Ketik ulang tulisan tentang mencari Allah di Youtube, semuanya mulai dari "Hari ini, anak-anak" terus ke bawah sampai "hendak tidur lagi.".

▶ _Kutipan Teks_:
***
Mencari Allah di Youtube

5 menit

Bagikan

“Ma, aku pengen lihat Allah di Youtube“

“Gimana caranya?“

Begitu celetuk si bungsu pada suatu sore menjelang Magrib. Dia bersikukuh untuk dapat melihat dan tau tentang Allah di Youtube. 

Agak lucu juga ya bund, beberapa pertanyaan anak-anak sungguhlah absurd. Tentu saja hal ini tak akan mungkin terbesit di otak saya waktu kecil dulu, karena mengenal Allah kala itu jika tidak didapatkan dari mushola, dari pendidikan orang tua di rumah, ya kemungkinan akan didapatkan di TPA tempat ngaji. Itupun juga sebatas mengenal dan mendengar nama Allah tanpa punya keinginan untuk bertanya lebih jauh lagi. Maklum pola pendidikan dogmatis dan tradisional sangat mendominasi. Untuk tanya lebih jauh lagi kok rasanya sudah takut duluan. 

Hari ini, anak-anak Generasi Alpha punya logika dan cara berpikir yang semakin kreatif bersamaan dengan tumbuhnya teknologi digital. Generasi ini dikategorikan sebagai generasi digital natives, artinya mereka lahir dan berkembang seiring dengan melesatnya teknologi digital. Kehidupan generasi ini tak lagi dapat dipisahkan dari dunia digital bahkan dari sejak bangun tidur sampai hendak tidur lagi.
***
▶ _Data Sumber_:
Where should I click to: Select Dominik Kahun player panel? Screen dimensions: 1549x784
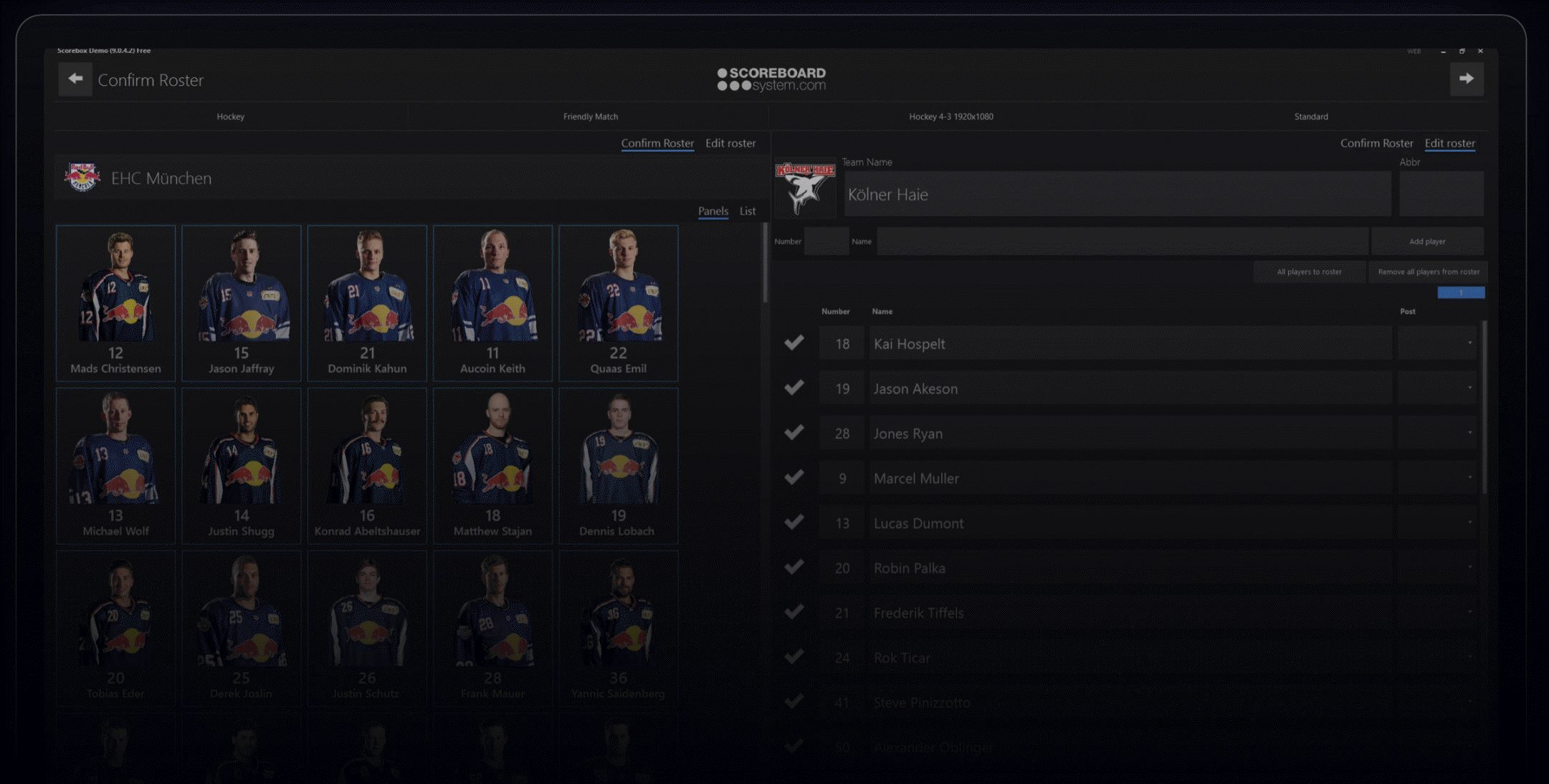367,302
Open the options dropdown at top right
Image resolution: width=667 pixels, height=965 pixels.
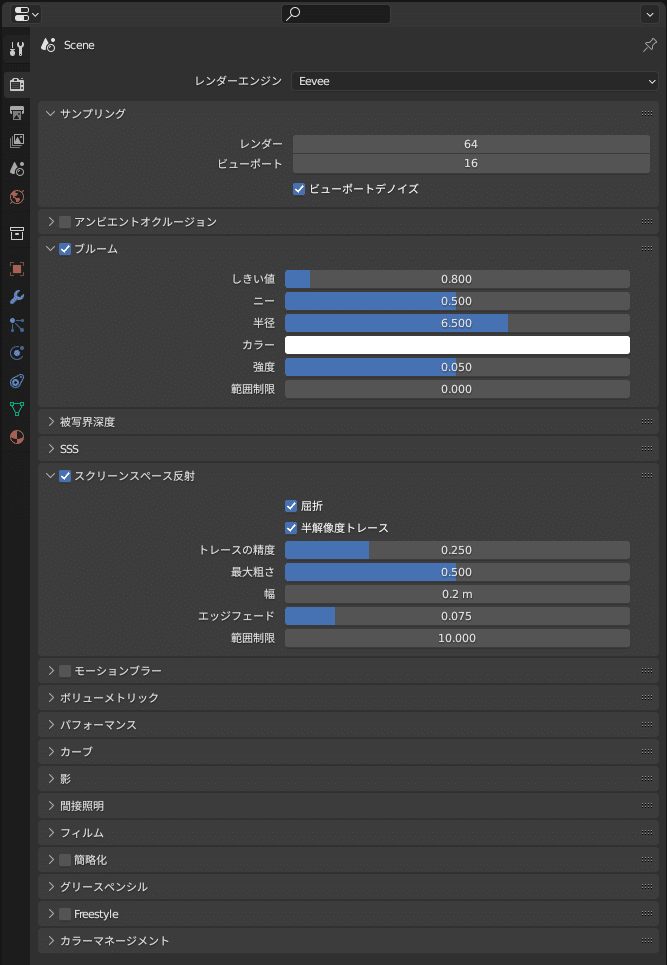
***
▶ _Jawaban Latihan_:
Hari ini, anak-anak Generasi Alpha punya logika dan cara berpikir yang semakin kreatif bersamaan dengan tumbuhnya teknologi digital. Generasi ini dikategorikan sebagai generasi digital natives, artinya mereka lahir dan berkembang seiring dengan melesatnya teknologi digital. Kehidupan generasi ini tak lagi dapat dipisahkan dari dunia digital bahkan dari sejak bangun tidur sampai hendak tidur lagi.